Abdelkarim Harouni, président du conseil de la Choura d’Ennahdha, est revenu sur Express Fm, ce dimanche 17 novembre 2019, sur une éventuelle alliance avec Qalb Tounes de Nabil Karoui. Tout en affirmant que « le parlement et le gouvernement sont deux affaires différentes », il a insisté qu’Ennahdha ne compte pas s’allier avec Qalb Tounes pour la formation du gouvernement.
« Nous ne nous allierons pas avec Qalb Tounes ni avec le PDL (parti destourien libre de Abir Moussi) pour la formation du gouvernement », a-t-il souligné.
Au micro de Nachet Azzouz, Abdelkarim Harouni est aussi revenu sur les difficultés que Habib Jomli, nouveau chef du gouvernement chargé par Ennahdha pour succéder à Youssef Chahed, pourrait rencontrer lors de la formation de son gouvernement.
« Habib Jomli, en tant qu’homme d’Etat, est obligé de rencontrer tous les représentants des partis de la scène politique. Sans exception ». Il ajoute : « Nous entreprendrons des concertations et invitons le chef du gouvernement à se réunir avec toutes les parties […] Il n’est pas permis, devant le peuple et ceux qui nous ont donné leurs voix, d’échouer à constituer le nouveau gouvernement ».
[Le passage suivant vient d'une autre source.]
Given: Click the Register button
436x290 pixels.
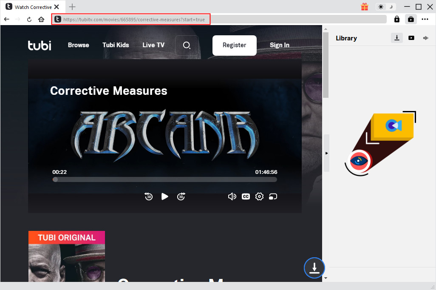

Face à l’insistance de l’animateur, Harouni a refusé de se pronocer sur un éventuel attachement de son parti aux ministères régaliens affirmant : « nous sommes prêts à discuter des ministères régaliens dans le but de servir l’intérêt du gouvernement et celui du pays ».
Abdelkarim Harouni affirme, par ailleurs, au sujet de la nouvelle équipe de Habib Jomli : « Il y a eu une faiblesse à la Kasbah qui est née avec le gouvernement de Habib Essid et qui a perduré avec celui de Youssef Chahed », ajoutant qu’un nombre trop important de ministres et de secrétaires d’Etat peut affaiblir le gouvernement et est considéré comme étant du « gaspillage ».
Les critiques ont fusé, depuis plusieurs jours, après l’accord conclu entre Ennahdha et Qalb Tounes pour le partage des présidences au nouveau parlement. Ainsi, Qalb Tounes a accordé les voix de ses députés pour que Rached Ghannouchi accède au poste de président de l’ARP et, en contrepartie, a bénéficié des voix d’Ennahdha pour que Samira Chaouachi soit élue première vice-présidente. Un accord qu’Ennahdha refuse de qualifier d\’« alliance » et qui pourrait bien s’étendre au gouvernement.